Every few months I’ll be in a grocery store and will wander past a large display of some new variety of granola bars and will then somehow convince myself that these are the bars I have been looking for all my life. Ten minutes later, I’m in the checkout line with a basket filled with granola bars, only to get home and discover that these are no different than any other bar I’ve ever had. They’re either bland or too sweet and I still feel hungry after eating 5 of them.
So now, I’ve taken matters into my own hands. I found this recipe from the lovely Ina Garten (I love her SO MUCH) and after making a few of my own adjustments I am pleased to announce that these are, in fact, the granola bars that I’ve always dreamed of. They’re chewy, with just a hint of sweetness, and are a satisfying snack that neither I, nor you, have to feel guilty about.
Adapted from Ina Garten
I changed the original recipe quite a bit. I was worried about it being too sweet and took out the brown sugar altogether, and am definitely glad that I did. I was also worried after reading some reviews that the butter would make the bars greasy, so I cut the amount down from 3 tablespoons to 1. I couldn’t find wheat germ in the store so I substituted flaxseed meal, but either option would work. My favorite dried fruits are apricots and cranberries, but you can use anything that you like or have on hand.
Also – not a fan of bars?
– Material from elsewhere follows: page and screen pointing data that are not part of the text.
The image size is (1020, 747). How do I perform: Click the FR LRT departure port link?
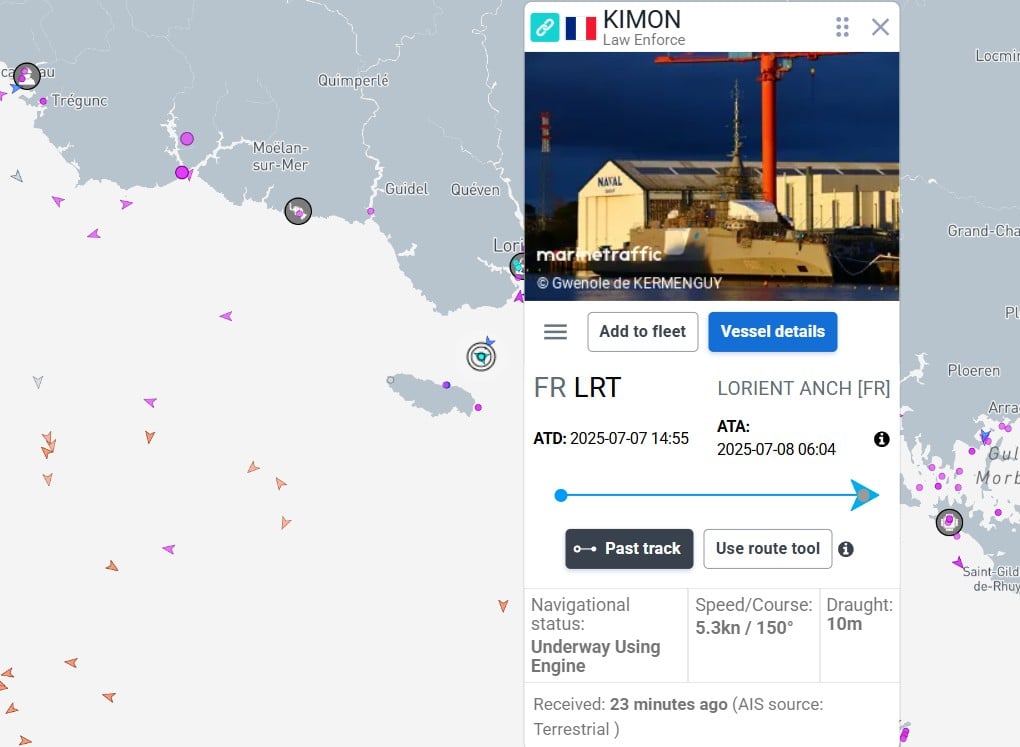pyautogui.click(x=577, y=388)
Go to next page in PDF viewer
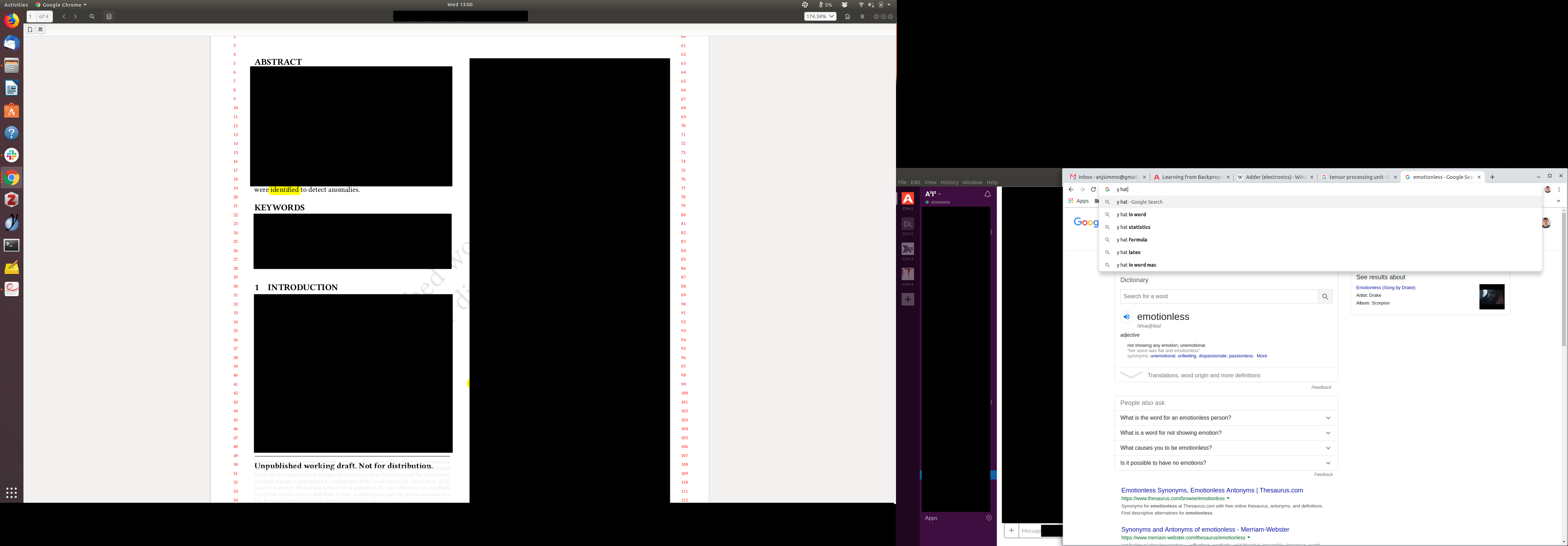This screenshot has height=546, width=1568. (76, 16)
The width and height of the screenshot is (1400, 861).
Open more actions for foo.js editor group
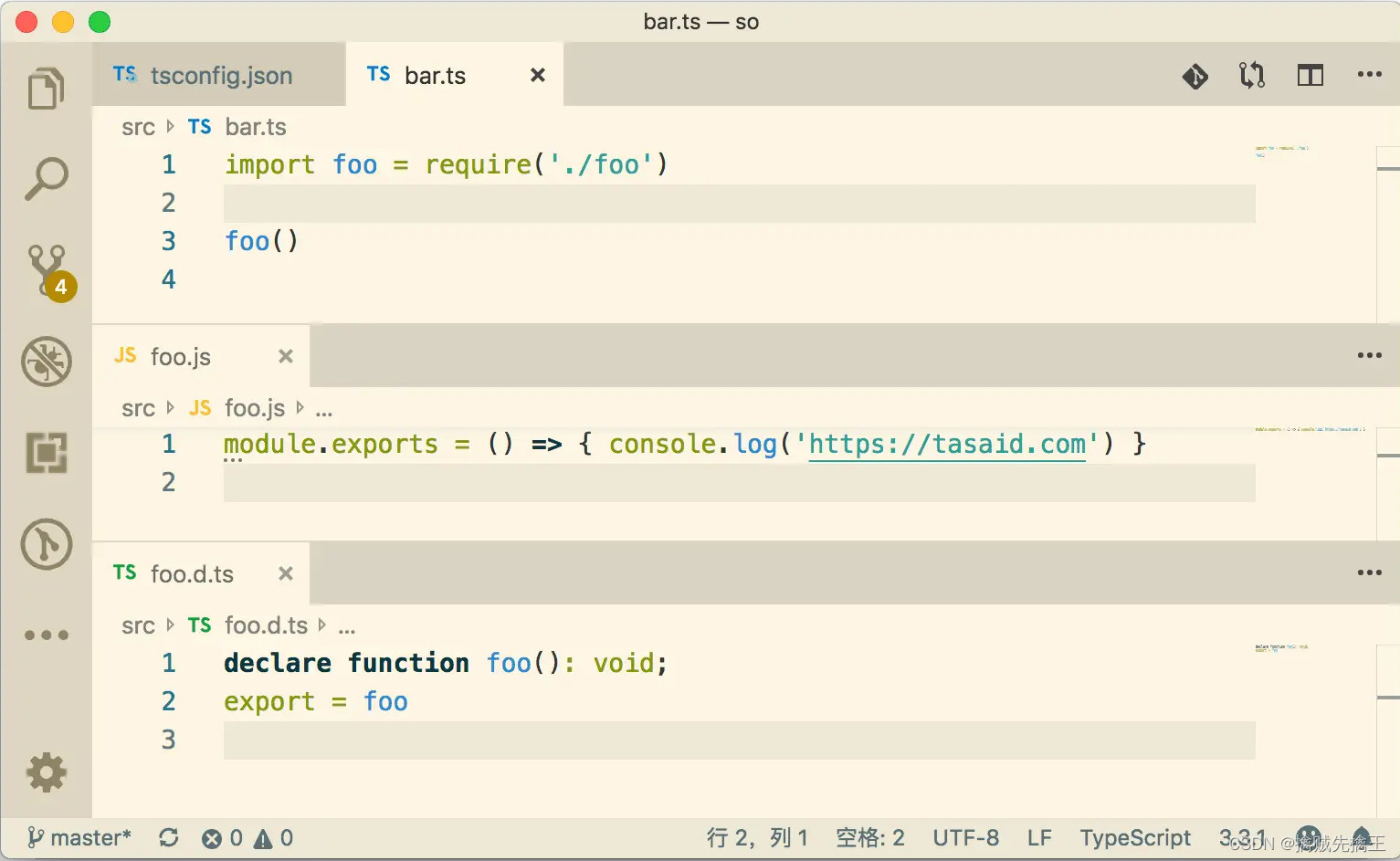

Just break this up into pieces and you can eat it as your morning breakfast cereal.
2 cups old-fashioned oatmeal
1 cup sliced almonds
1 cup shredded coconut, loosely packed
1/2 cup flaxseed meal
1 tablespoon unsalted butter
2/3 cup honey
1 1/2 teaspoons pure vanilla extract
1/4 teaspoon salt
1 ½ cups chopped dried fruit
Preheat the oven to 350 degrees. Grease an 8 by 12-inch baking sheet and line it with greased parchment paper, or a Silpat.
Toss the oatmeal, almonds, and coconut together on a sheet pan and bake for 10 to 12 minutes, stirring occasionally, until lightly browned. Transfer to a large bowl and add in flaxseed meal. Reduce the oven temperature to 300 degrees.
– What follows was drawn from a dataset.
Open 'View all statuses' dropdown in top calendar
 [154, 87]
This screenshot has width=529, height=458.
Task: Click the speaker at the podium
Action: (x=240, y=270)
Combine the butter, honey, vanilla, and salt in a small saucepan and bring to a boil over medium heat. Cook and stir for a minute, then pour over the toasted oatmeal mixture. Add the dried fruit and stir the mixture together.
Pour the mixture onto the baking sheet. Wet your fingers and lightly press the mixture evenly into the pan. Bake for 25 to 30 minutes, until light golden brown. Allow to cool for at least 2-3 hours and then cut into squares.